Jährliches Kostenreporting

Für die jährlichen Kosteninformationspflichten ergeben sich hingegen auch inhaltlich zusätzliche Anforderungen, die genau genommen nur sehr eingeschränkt mit Kosten zu tun haben. Als sachlich passend könnte man noch die künftig zu machenden Angaben über Steuern ansehen. Dabei handelt es sich grundsätzlich nicht um individuelle Steuern des Kunden, sondern um solche allgemeinen Steuern, die das Institut einzieht. Bei Stempelsteuern oder Transaktionssteuern mag das noch Sinn ergeben. Inwieweit sich Quellensteuern und sonstige Steuern aber bei einem Anleger letztendlich tatsächlich als Kosten niederschlagen oder im Rahmen einer Veranlagung und Steuererstattung letztlich ganz anders gestalten, erscheint fraglich.

Künftig müssen aber auch Angaben zu Erträgen, Wertentwicklung und Marktwert für jedes Finanzinstrument mit angegeben werden. An dieser Stelle werden Kosteninformation und Quartalsreport bzw. Depotauszug inhaltlich vermischt. Bleibt zu hoffen, dass dafür die Anforderung in Art. 63 der delegierten Verordnung (VO 2017/565) entfallen wird, ansonsten entstehen unnötige Dopplungen.

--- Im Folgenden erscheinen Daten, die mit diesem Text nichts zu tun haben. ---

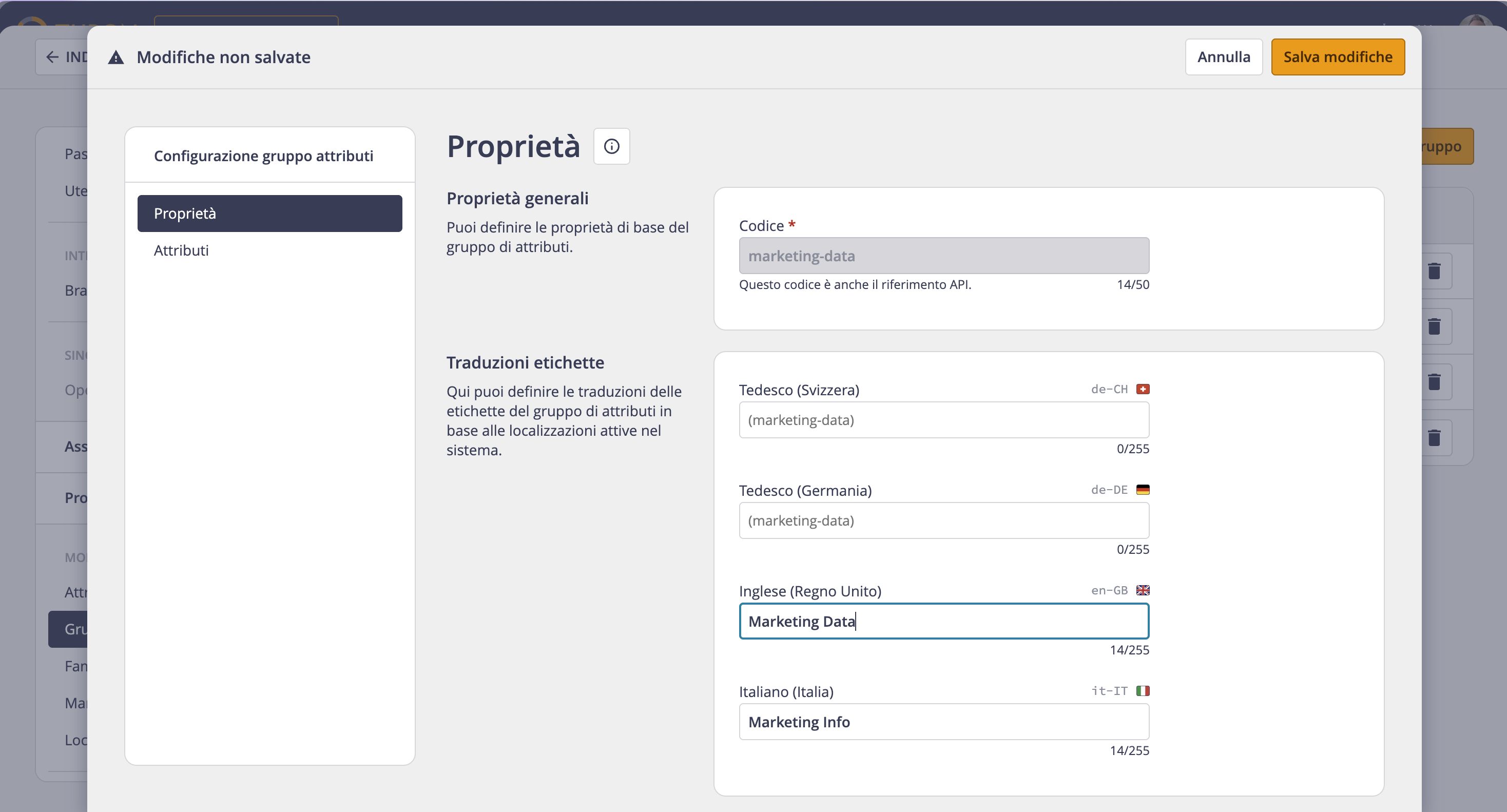Click the Italiano (Italia) Marketing Info field
1507x812 pixels.
click(944, 722)
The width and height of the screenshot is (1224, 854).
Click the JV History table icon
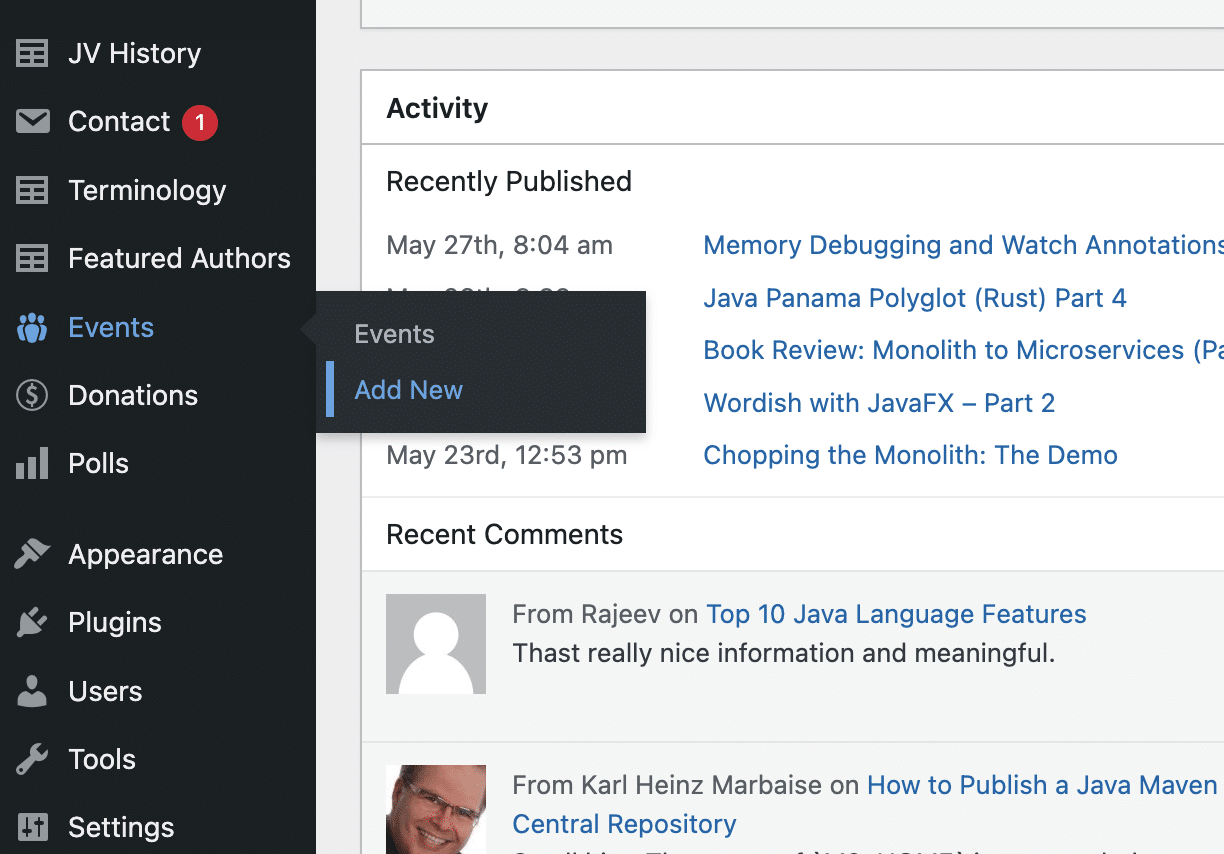31,52
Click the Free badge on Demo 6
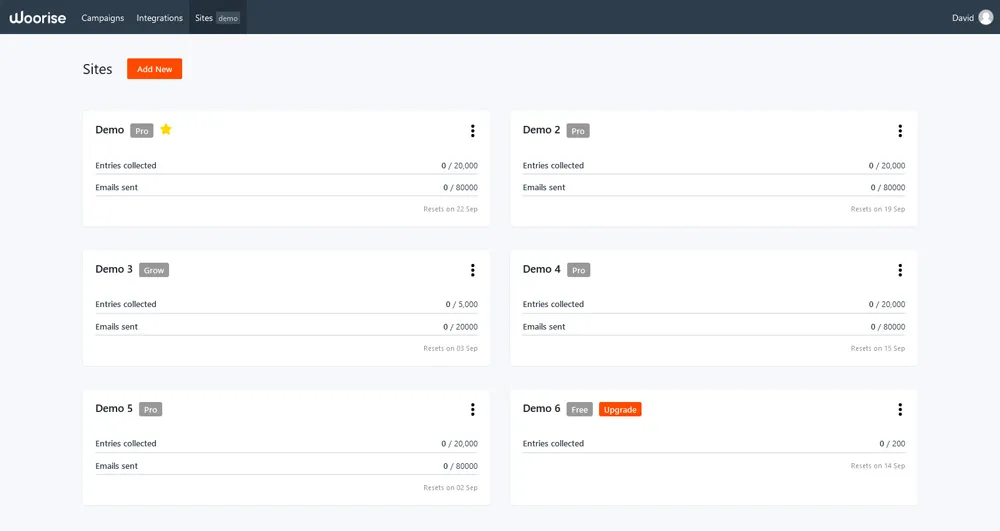 580,410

Eine Standardisierung erfährt die jährliche Kosteninformation nur in Bezug auf die Terminologie, nicht jedoch in Bezug auf das Format. Da bleibt dann zu hoffen, dass man bei der nächsten MiFID-Überarbeitung nicht doch noch auf die Idee kommt, dann auch dafür ein einheitliches Format festzuschreiben.

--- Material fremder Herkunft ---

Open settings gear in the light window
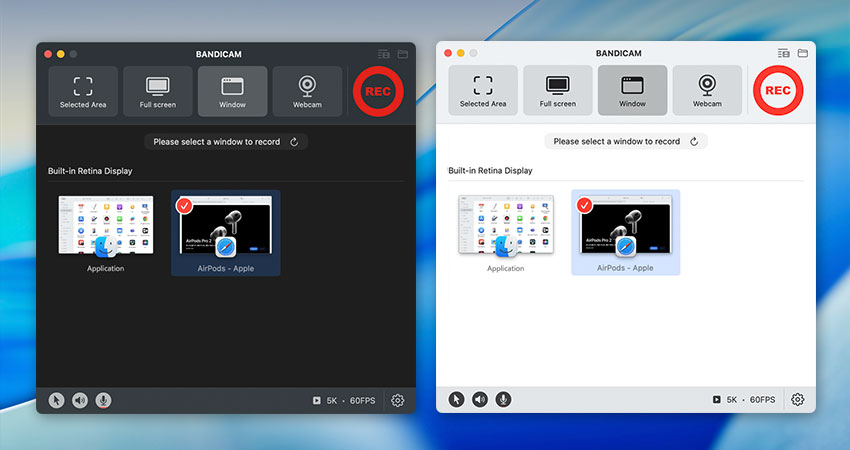This screenshot has width=850, height=450. (798, 399)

Professionelle Kunden und geeignete Gegenparteien

Etwas Rätsel geben die letzten beiden Unterabsätze des neuen Art. 24b Abs. 1 auf. Darin wird festgelegt, dass mit professionellen Kunden und geeigneten Gegenparteien eine beschränkte Anwendung der Kostentransparenzpflichten vereinbart werden kann. Dies verwundert insofern, als dass es durch den sog. MiFID-QuickFix Erleichterungen gab, die deutlich weitergehender waren. Man kann nur vermuten, dass es sich um ein Redaktionsversehen handelt, zumal die durch den MiFID-QuickFix eingeführten diesbezüglichen Regelungen (Art. 29b Abs. 1 UAbs. 1, Art. 30 Abs. 1) keine weitergehende Änderung durch die Retail Investment Strategy erfahren. Alles andere wäre kaum nachvollziehbar und dem Schutz dieser Kundengruppen nicht dienlich.

Ausblick

In zukünftigen Veröffentlichungen werden wir uns mit den legislativen Vorschlägen und Positionen zur Retail Investment Strategy der EU auseinandersetzen. Die unlängst veröffentlichten Positionen des EU-Parlaments und des Rats lassen erwarten, dass die Retail Investment Strategy bis zum fertigen Rechtsakt sicherlich noch einige Änderungen erfahren wird. Zudem werden wir die finalen Versionen der Vorschläge mit ihren ursprünglichen Entwürfen vergleichen. Dies ermöglicht es uns, die Änderungen und deren potenzielle Auswirkungen auf die Marktteilnehmer besser zu verstehen. Durch diese Analysen hoffen wir, Ihnen tiefergehende Einblicke und praktische Informationen zu bieten, die Ihnen helfen, sich in diesem komplexen regulatorischen Umfeld zurechtzufinden.